I do not know of any tools for determining sex chromosome numbers for non-XX/XY individuals, but probably. BBMap used to have a mode to declare reads mapping to the PAR to be uniquely mapped to the X, rather than ambiguously mapped to X and Y, inspired by Complete Genomics' "PAR-called-in-X" classification of variations found in the PAR - which is a reasonable classification, since those genes have 2 copies and thus should be treated more like autosomes. But, I don't study humans anymore so that mode went away :)
Also, on the subject of contamination -
Contamination from handlers is not a big issue unless the library is highly amplified. JGI sequences only non-human organisms, and I wrote the human-contaminant removal pipeline; for the vast majority of libraries, with millions of reads, there are only 10s to 100s that map to human. So, having more than a few ppm of contamination from the handler is a rare event that should be reprocessed (when dealing with human data where the contaminant reads cannot be easily removed).

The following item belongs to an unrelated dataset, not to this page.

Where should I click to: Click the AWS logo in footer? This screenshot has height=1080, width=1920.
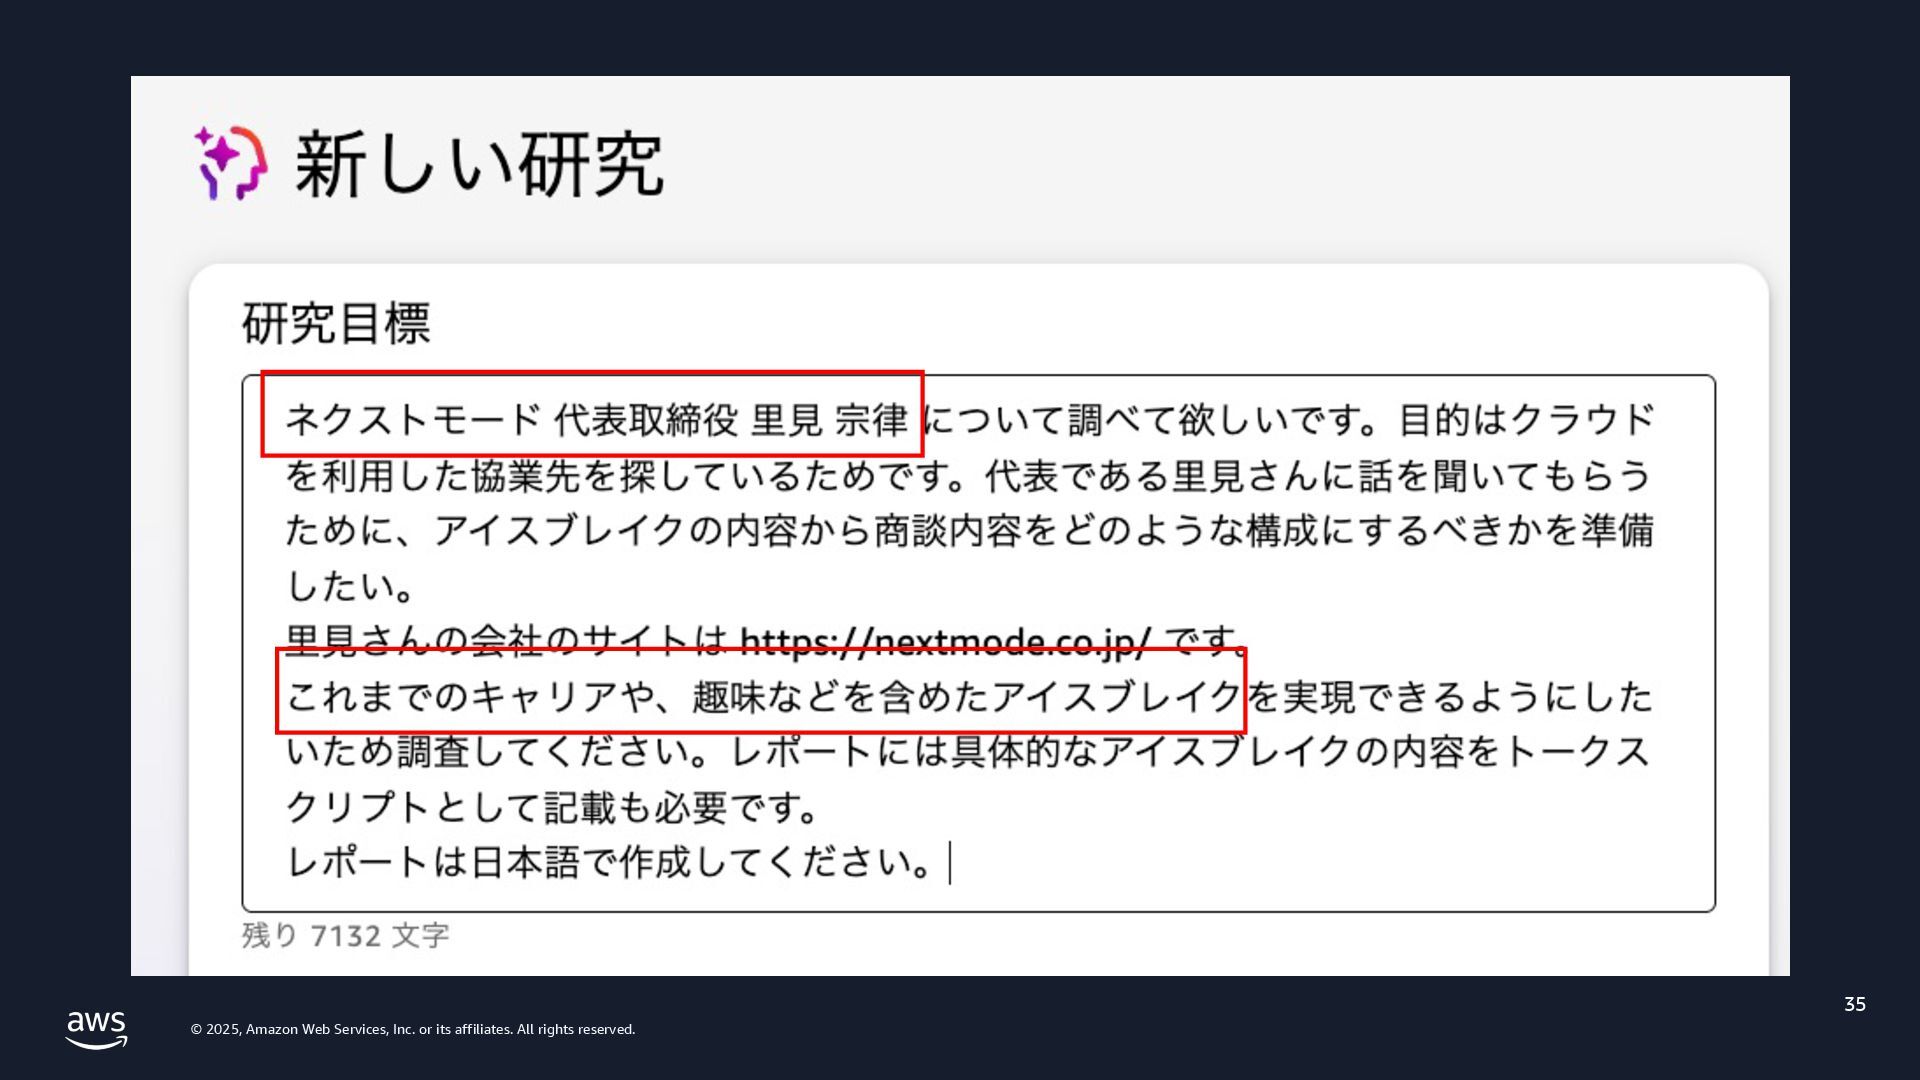coord(96,1029)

Cross-contamination from libraries on the same plate, or multiplexed together, is a MUCH bigger issue. When the robotic systems have problems (samples physically sloshing into each other), this can lead to >10% contamination; but even barcode misidentification and barcode reagent contamination can lead to >1000ppm contamination. MiSeq has too small a volume to use multiplexing on human exome-capture, so it's fairly safe, but HiSeq is particularly prone to this kind of issue. Therefore, I highly recommend using dual barcodes (at a minimum) and being conservative (favoring het calls) when dealing with multiplexed data.

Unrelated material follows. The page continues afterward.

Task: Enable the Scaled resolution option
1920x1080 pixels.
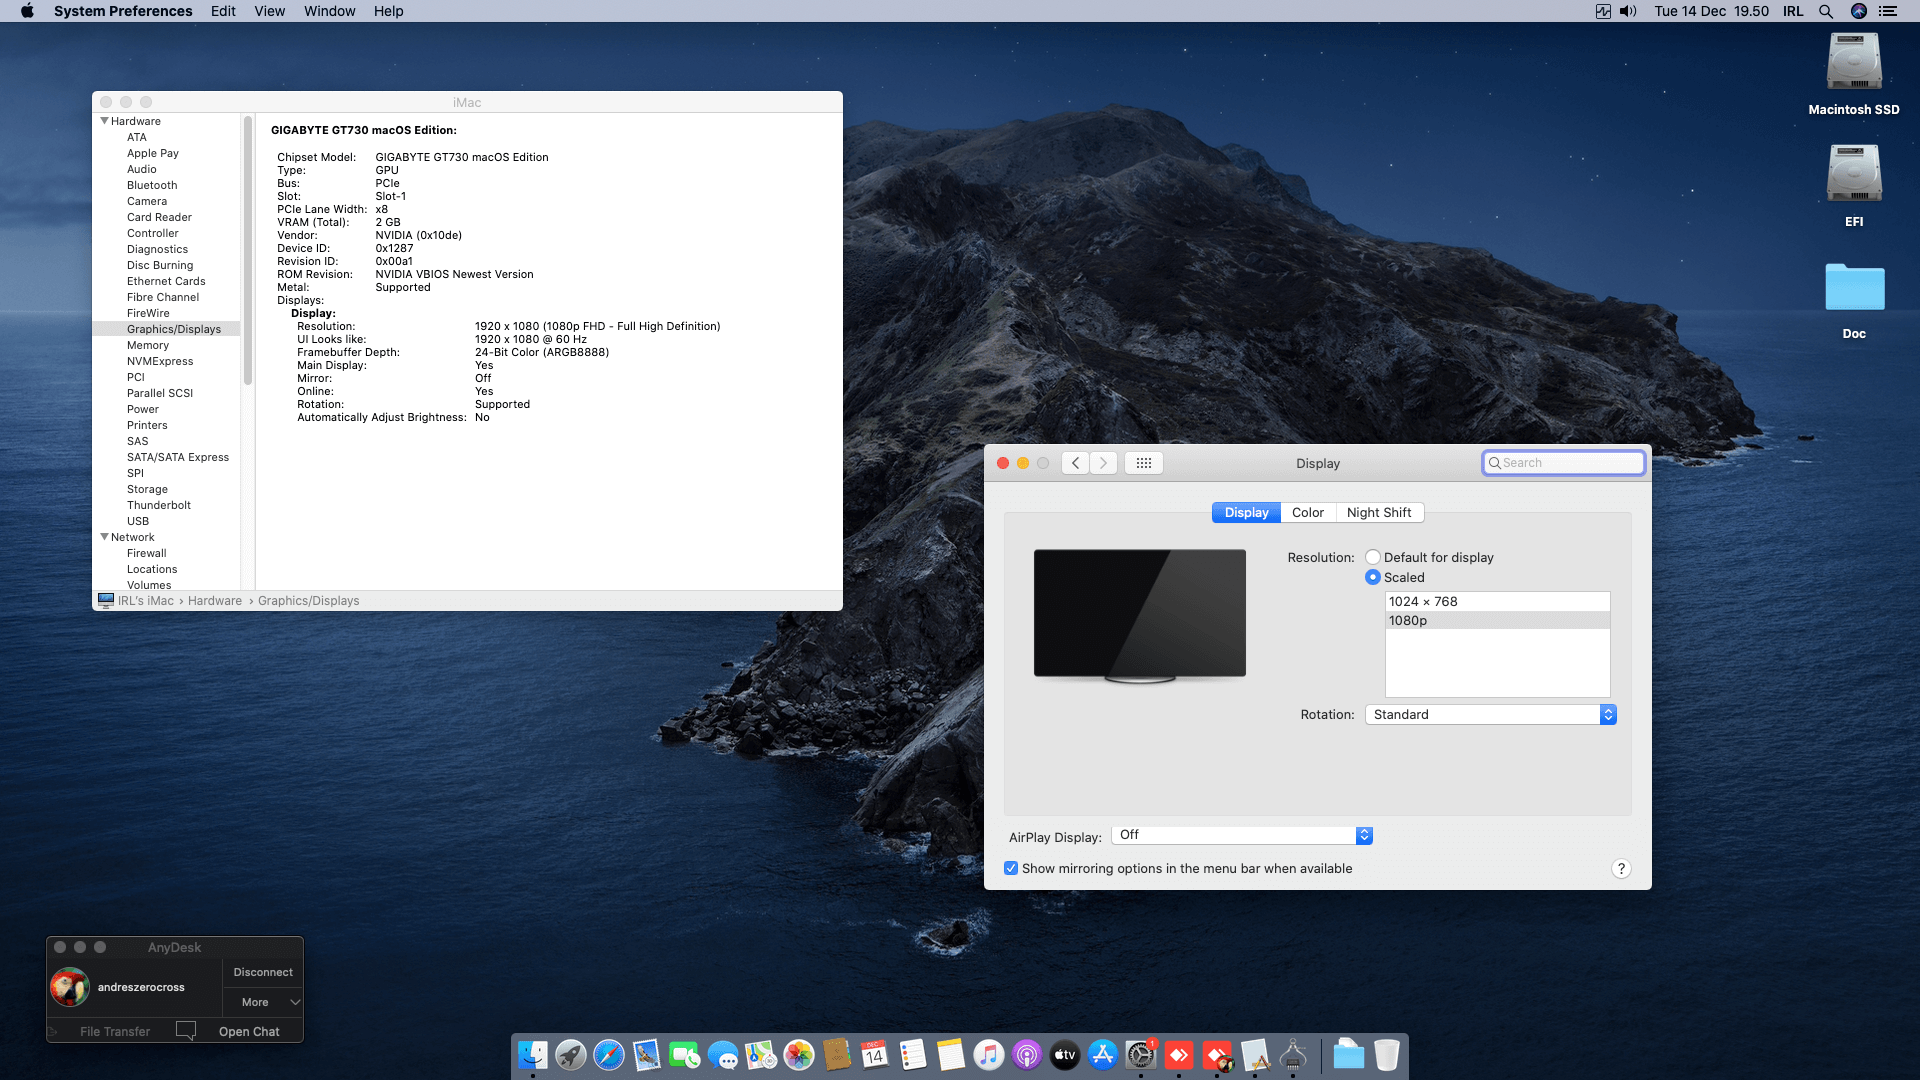Action: point(1373,577)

Talking about contaminations, you haven't addressed my concern in comment hg19 vs hg38 in two pictures. If you still use your old pipeline, JGI data might be contaminated with human sequences that have no matches in other primates. This might be just a very minor concern, though, as the human reference genome is incomplete anyway. If you still think you are right, it would be good to give concrete examples of contaminations and talk to GRC. GRC is highly experienced and will take the issue very seriously. That is for the better of JGI, GRC and everyone who use the human reference genome. Thanks.
Ah, well, I'll get around to it soon. It's just that it will take me a day or so to isolate the exact regions again.